From Geriatric to Psychiatric Nursing

Specialties Psychiatric

Published

Specializes in LTC and Critical/Acute Care/Homehealth.

Our little town geriatric nursing home is being turned into a psychiatric nursing facility due to the facilities social worker trying to bring up the numbers.:angryfire The nurses here are ill-equiped to handle these types of situations, and we cannot get the social worker to understand this. So my questions:

What do you do for a bi-polar who is purposly upsetting the other, older long time residents?

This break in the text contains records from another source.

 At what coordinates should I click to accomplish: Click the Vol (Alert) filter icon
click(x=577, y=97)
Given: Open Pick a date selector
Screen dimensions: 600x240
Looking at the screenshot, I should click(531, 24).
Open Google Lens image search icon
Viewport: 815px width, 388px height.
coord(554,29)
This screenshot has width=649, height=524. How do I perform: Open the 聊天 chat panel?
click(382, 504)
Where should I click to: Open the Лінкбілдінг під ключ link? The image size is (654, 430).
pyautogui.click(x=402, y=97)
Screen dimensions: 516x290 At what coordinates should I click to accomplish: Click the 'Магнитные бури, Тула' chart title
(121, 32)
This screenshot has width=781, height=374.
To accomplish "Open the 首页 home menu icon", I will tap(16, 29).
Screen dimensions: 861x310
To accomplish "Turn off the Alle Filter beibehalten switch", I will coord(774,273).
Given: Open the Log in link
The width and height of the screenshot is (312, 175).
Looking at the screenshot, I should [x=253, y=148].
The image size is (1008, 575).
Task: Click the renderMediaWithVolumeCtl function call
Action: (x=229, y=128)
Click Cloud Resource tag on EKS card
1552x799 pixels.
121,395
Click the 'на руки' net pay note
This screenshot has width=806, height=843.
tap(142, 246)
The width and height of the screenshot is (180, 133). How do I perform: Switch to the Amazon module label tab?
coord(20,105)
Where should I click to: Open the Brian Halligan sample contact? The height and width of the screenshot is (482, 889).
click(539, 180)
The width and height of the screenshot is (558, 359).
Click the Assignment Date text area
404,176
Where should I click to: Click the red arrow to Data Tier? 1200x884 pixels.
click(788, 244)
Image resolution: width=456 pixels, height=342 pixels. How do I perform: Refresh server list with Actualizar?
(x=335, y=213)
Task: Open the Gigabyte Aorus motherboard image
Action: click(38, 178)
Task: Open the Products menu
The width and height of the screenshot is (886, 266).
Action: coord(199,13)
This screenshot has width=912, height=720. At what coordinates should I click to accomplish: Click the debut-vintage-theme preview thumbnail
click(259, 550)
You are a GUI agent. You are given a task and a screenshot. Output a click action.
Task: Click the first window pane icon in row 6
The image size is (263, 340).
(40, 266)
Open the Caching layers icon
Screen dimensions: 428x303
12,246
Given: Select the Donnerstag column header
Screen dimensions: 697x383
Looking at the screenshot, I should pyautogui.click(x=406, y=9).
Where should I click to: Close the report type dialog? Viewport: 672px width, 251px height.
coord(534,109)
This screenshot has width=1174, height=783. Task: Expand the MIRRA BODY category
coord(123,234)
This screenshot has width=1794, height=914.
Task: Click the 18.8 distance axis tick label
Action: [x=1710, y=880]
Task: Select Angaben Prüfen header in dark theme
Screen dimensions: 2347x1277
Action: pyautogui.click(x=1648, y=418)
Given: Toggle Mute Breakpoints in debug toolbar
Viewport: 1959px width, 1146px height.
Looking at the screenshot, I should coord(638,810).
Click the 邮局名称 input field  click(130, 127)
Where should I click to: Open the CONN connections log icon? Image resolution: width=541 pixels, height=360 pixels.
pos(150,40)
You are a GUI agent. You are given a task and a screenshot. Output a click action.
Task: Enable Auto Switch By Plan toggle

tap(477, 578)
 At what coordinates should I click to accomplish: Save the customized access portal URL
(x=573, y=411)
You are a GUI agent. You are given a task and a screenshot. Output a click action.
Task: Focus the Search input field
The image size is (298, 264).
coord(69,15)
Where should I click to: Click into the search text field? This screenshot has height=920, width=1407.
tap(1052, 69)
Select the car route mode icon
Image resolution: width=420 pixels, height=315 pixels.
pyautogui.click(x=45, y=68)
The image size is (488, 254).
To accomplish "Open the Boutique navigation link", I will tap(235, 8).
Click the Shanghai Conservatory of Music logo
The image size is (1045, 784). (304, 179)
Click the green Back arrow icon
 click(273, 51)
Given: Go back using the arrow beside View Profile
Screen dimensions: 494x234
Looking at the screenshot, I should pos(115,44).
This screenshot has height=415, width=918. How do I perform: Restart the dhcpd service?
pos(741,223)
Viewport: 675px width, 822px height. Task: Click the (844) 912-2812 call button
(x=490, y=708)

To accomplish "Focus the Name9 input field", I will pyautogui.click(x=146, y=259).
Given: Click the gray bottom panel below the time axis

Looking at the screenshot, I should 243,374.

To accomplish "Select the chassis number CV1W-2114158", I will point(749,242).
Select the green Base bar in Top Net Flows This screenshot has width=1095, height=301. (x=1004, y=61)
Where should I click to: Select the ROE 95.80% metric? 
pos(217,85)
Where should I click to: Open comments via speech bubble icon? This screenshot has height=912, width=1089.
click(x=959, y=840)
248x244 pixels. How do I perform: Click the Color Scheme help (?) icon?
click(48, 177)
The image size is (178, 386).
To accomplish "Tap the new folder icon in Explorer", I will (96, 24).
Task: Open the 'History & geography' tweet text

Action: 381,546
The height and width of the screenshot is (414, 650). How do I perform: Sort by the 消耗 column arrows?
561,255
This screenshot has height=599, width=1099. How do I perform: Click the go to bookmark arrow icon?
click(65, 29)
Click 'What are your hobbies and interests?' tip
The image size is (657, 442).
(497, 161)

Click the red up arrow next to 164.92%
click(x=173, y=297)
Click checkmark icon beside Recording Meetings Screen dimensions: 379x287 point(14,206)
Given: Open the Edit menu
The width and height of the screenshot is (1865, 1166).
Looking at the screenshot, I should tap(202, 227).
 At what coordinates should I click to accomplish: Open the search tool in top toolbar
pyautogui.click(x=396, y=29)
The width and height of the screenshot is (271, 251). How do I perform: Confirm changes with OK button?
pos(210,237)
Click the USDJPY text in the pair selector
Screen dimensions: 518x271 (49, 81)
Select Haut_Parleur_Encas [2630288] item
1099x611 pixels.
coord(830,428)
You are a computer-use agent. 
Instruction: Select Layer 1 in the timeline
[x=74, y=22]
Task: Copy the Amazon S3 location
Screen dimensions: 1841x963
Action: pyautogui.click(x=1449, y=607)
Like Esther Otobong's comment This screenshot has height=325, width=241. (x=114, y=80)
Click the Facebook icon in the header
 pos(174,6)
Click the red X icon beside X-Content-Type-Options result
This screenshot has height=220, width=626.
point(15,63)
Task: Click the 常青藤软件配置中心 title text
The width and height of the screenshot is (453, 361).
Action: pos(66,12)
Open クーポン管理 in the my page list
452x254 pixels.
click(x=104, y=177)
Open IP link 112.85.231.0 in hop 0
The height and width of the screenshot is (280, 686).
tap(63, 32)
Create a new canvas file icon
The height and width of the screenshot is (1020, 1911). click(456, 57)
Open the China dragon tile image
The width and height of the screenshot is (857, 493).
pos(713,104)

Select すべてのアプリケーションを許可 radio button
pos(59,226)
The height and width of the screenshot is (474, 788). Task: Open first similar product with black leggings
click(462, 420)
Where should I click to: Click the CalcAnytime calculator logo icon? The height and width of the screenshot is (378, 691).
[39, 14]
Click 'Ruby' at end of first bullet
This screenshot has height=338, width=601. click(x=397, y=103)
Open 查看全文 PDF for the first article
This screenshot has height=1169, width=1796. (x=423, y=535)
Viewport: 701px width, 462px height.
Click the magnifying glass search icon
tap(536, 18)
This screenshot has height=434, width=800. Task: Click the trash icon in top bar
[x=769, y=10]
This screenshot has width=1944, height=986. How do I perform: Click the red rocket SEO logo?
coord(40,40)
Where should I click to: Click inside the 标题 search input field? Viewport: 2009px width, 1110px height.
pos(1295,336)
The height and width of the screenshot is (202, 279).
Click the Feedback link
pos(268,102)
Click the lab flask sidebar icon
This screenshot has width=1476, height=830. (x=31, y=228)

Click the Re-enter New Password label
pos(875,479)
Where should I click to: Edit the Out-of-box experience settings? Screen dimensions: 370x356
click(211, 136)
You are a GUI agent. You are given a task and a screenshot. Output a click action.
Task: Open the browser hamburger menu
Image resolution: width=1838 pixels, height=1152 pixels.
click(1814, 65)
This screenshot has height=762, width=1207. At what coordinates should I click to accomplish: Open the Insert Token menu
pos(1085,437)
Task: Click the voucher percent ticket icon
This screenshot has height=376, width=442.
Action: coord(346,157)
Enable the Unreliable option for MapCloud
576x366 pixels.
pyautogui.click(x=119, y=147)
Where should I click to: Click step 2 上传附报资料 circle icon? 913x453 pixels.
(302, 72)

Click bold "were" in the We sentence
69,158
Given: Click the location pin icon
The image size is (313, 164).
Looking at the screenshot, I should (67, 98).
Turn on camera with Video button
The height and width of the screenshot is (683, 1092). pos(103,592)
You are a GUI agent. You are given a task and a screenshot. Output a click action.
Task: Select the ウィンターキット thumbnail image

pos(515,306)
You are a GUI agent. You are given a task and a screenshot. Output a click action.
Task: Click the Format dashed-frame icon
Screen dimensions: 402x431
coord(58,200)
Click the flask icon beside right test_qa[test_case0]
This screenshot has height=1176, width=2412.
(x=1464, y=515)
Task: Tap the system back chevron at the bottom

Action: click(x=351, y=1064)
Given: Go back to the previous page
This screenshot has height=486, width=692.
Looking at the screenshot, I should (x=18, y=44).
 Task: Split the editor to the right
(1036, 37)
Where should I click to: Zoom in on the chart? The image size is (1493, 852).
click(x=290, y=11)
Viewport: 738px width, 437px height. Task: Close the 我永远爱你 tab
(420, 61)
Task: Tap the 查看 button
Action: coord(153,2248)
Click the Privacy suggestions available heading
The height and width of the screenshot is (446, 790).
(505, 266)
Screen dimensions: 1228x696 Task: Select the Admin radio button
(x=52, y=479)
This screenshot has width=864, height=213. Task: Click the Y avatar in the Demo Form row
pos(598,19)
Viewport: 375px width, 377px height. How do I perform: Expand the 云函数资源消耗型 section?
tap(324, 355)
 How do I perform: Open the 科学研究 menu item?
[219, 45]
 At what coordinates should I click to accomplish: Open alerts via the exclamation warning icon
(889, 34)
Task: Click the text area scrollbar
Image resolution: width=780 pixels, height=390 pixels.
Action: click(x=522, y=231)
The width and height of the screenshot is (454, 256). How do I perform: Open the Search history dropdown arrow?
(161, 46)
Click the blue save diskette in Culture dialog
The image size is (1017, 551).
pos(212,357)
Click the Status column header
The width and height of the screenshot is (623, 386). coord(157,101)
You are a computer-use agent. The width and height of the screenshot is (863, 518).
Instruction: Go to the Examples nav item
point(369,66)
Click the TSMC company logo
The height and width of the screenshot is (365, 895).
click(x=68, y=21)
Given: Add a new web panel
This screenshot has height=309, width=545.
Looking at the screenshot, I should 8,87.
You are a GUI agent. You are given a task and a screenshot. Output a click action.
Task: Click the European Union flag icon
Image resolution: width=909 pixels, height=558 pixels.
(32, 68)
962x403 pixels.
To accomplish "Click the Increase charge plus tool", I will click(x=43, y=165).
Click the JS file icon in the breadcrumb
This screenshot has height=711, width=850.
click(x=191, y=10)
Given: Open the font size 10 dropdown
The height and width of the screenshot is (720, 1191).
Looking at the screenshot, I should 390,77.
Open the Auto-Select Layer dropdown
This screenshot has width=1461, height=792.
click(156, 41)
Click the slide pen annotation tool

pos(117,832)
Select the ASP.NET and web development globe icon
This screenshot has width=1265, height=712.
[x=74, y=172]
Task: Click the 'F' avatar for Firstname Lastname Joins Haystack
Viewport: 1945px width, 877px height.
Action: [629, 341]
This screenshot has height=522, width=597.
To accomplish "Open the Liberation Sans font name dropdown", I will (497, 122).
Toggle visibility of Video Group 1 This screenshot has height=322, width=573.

What about a schizophrenic?

I realize that my spelling is not the best right now, and that these are probably every day questions for the more experienced, but I did not hire on as a psych nurse. I may just have to run for it.:o

Any help will be greatly appreciated.

Will the whole facility be psychiatric? Is it going to be geropsych, adult acute psych care, chronically mentally ill or what? If there will be both geriatric and psych populations in the same facility, what provisions will be made for the safety of the elders? Will there be a "quiet room" outfitted? Will it be a locked facility? Does your community have psychiatrists who will be involved?

There will need to be some sort of crisis prevention and physical management training. Staff will need to be trained about psych meds and adverse side effects, use of physical restraints (different than those typically used in geriatric populations), etc.

Why is the social worker making this decision? You can't just plop a psychiatric population into a nursing home without making some changes to the facility. No glass mirrors or operable windows, no cords or tubing or sharps accessible to possibly suicidal patients, shower curtains/rods that will not support the weight of a body...

Sorry, I know your original question was how to manage disruptive patients but I hope there is more thought and planning going into this decision than you have indicated--if the staff hasn't already been reassured about training that makes me think this idea isn't very well thought-out.

As for managing disruptive patients, if you've been working with the geriatric population, you should already have many of the skills necessary. Kindness, firmness without being confrontational, allowing choices when possible, heading off volatile situations with use of de-escalation, distraction, or PRN meds...

Good luck with whatever you decide to do. I love psych, but I know it isn't for everyone.